• [Record set]:
= Beginning of Section =
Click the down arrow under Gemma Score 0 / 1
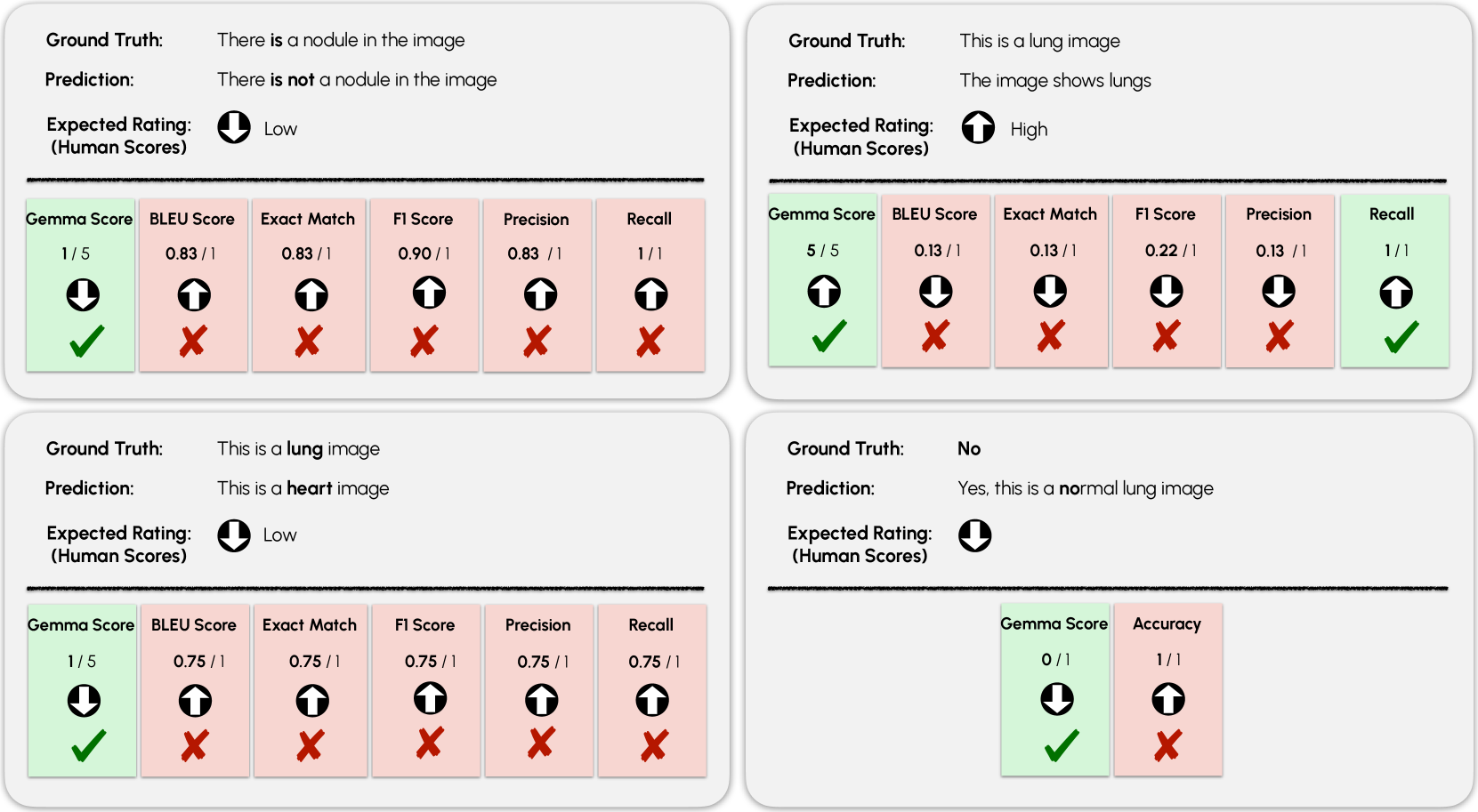coord(1057,699)
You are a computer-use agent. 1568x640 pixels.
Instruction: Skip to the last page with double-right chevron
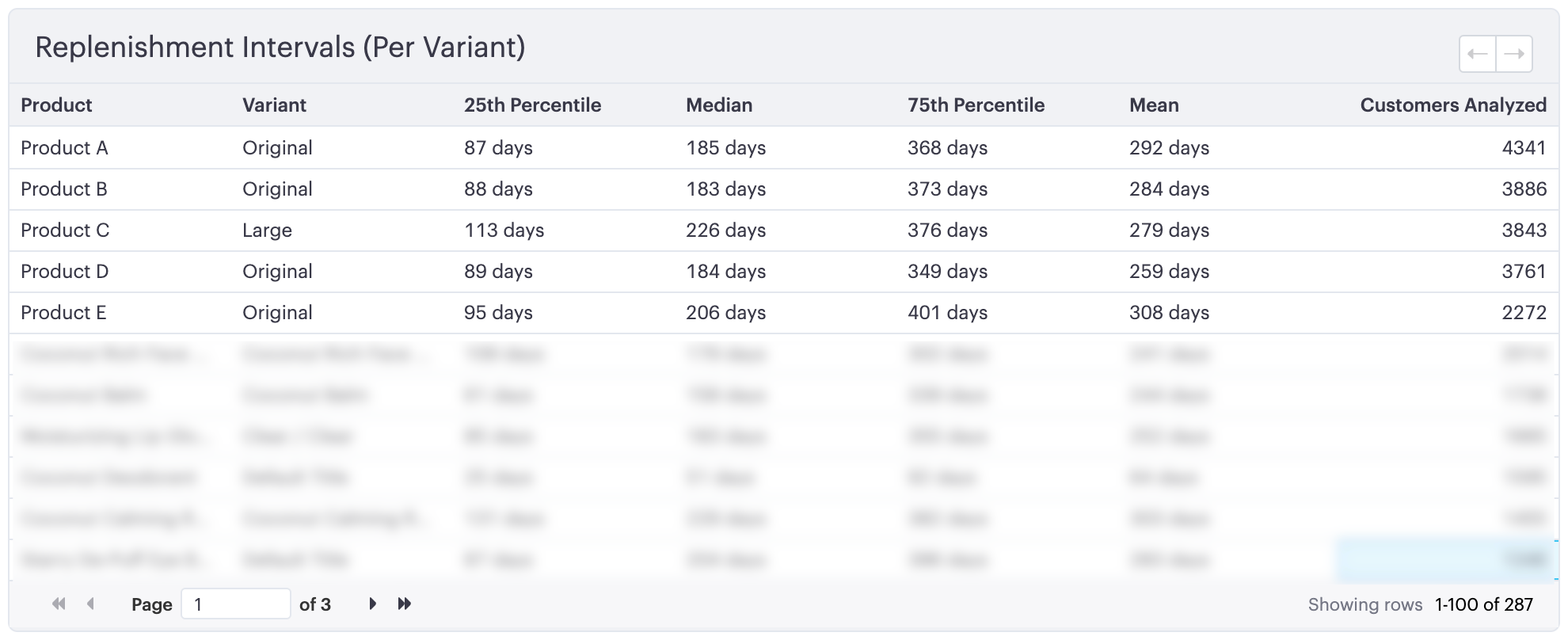(x=405, y=603)
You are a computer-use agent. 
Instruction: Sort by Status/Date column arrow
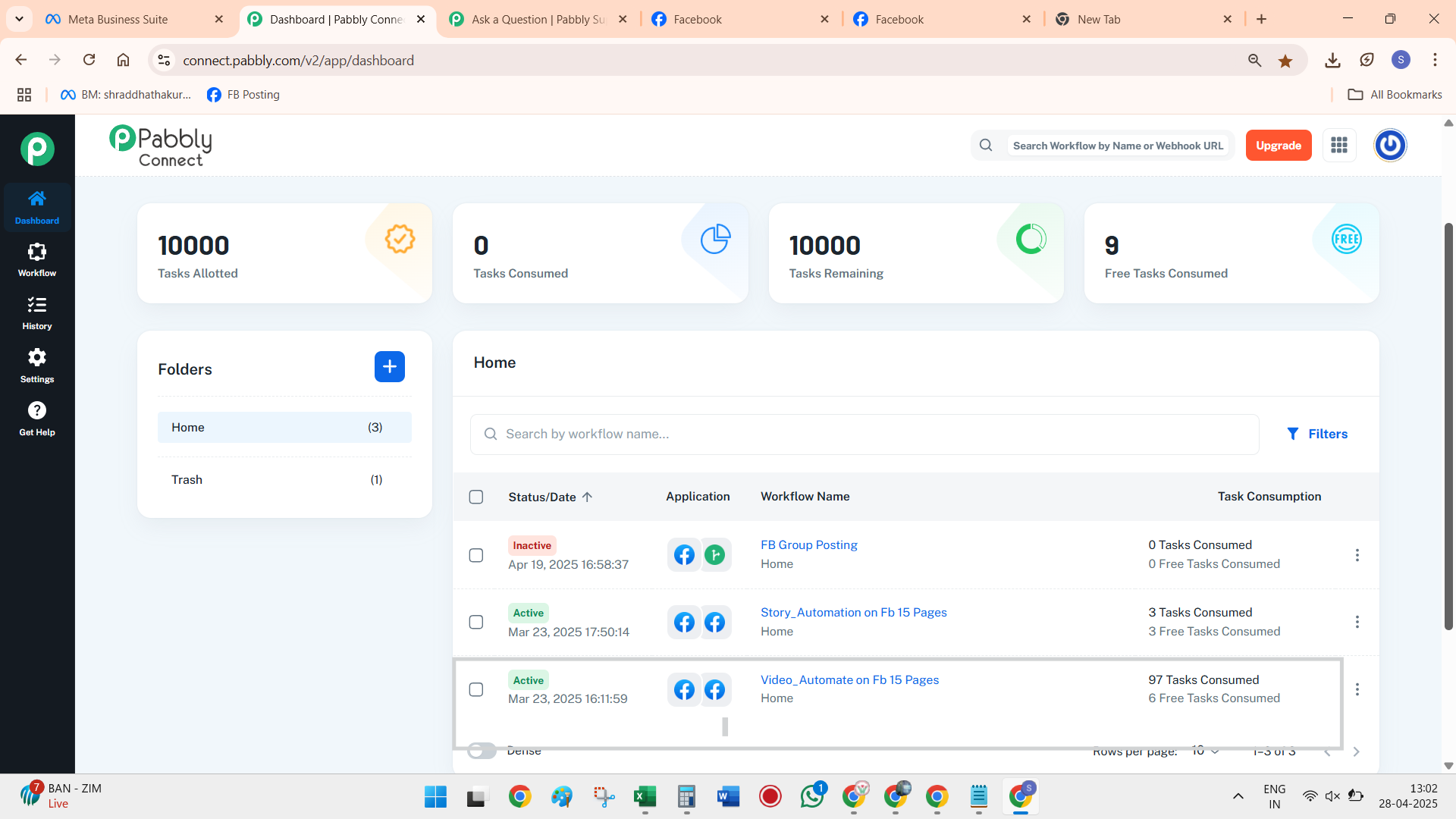[x=588, y=497]
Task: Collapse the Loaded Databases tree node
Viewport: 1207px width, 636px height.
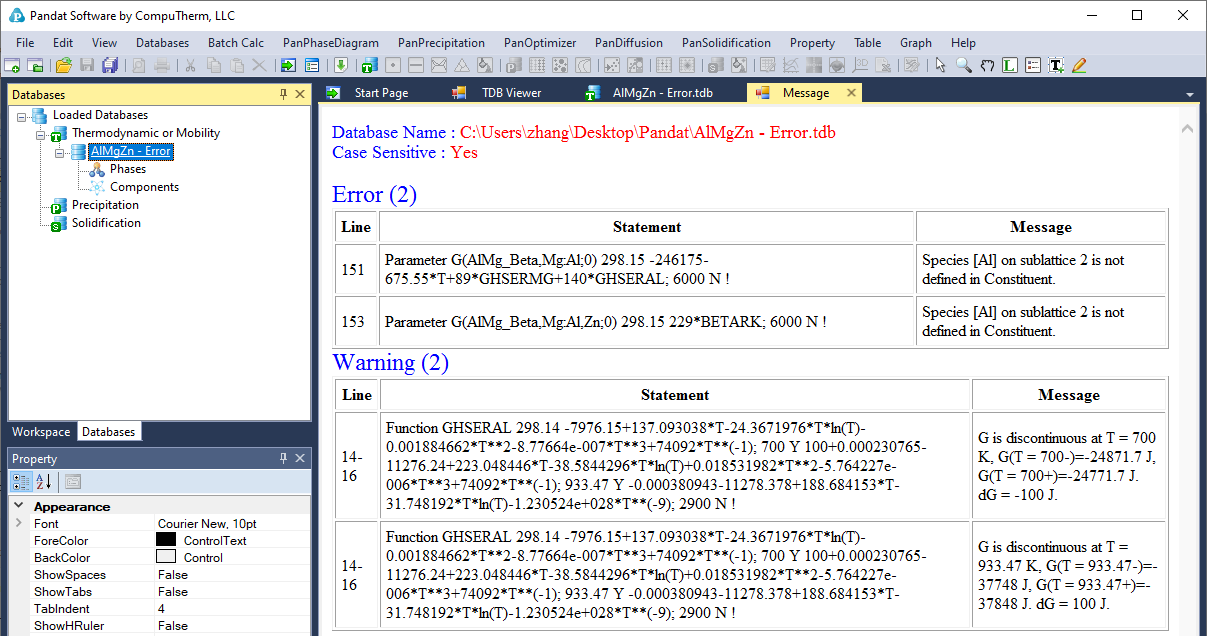Action: pos(22,115)
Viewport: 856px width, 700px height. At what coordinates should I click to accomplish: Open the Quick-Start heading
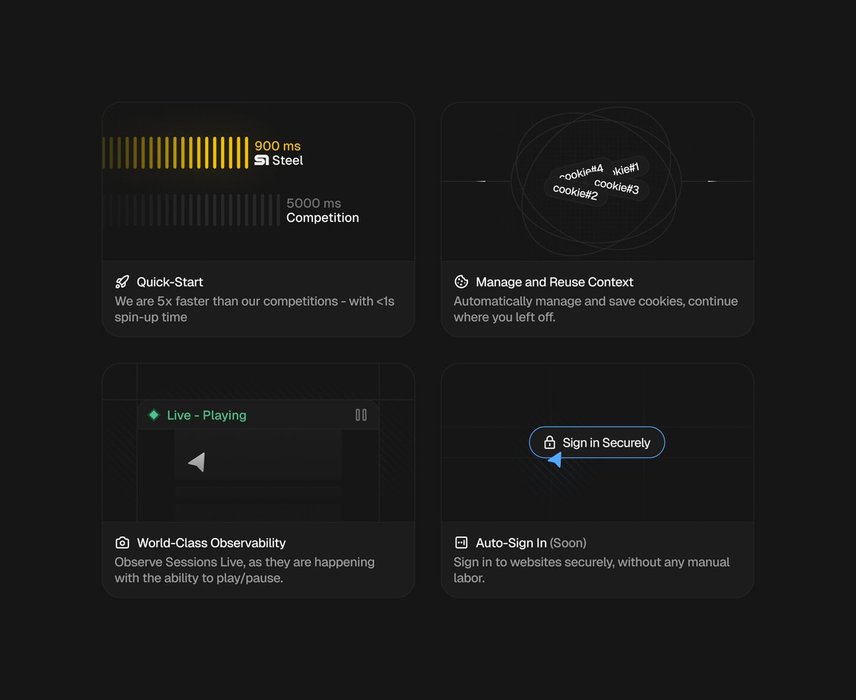point(170,282)
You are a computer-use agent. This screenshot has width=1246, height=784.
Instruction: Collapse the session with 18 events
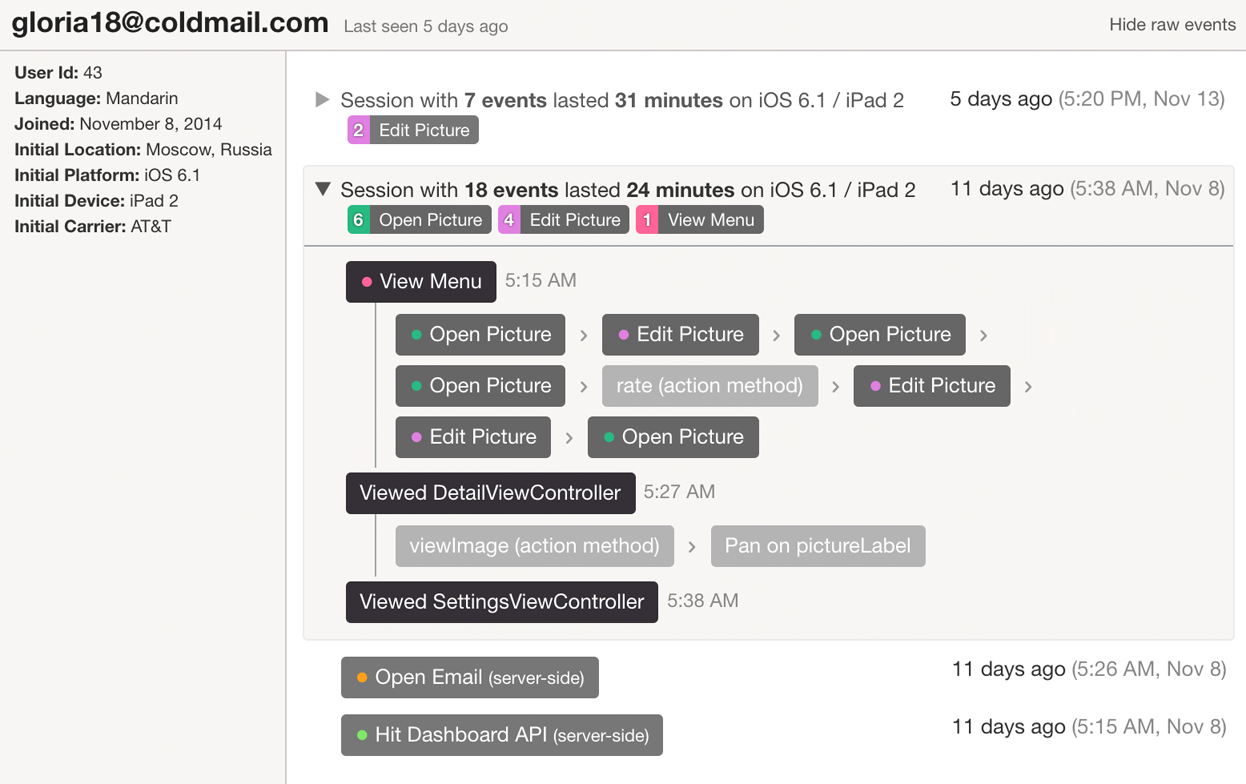pos(322,189)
= End of Section =
• [Prompt]:
Whenever the string "computer" shows up in a line above, copy that line.

• [Reply to the exercise]:
You are a computer-use agent. 1568x640 pixels.
You are a computer-use agent. 
You are a computer-use agent. This screenshot has width=1246, height=784.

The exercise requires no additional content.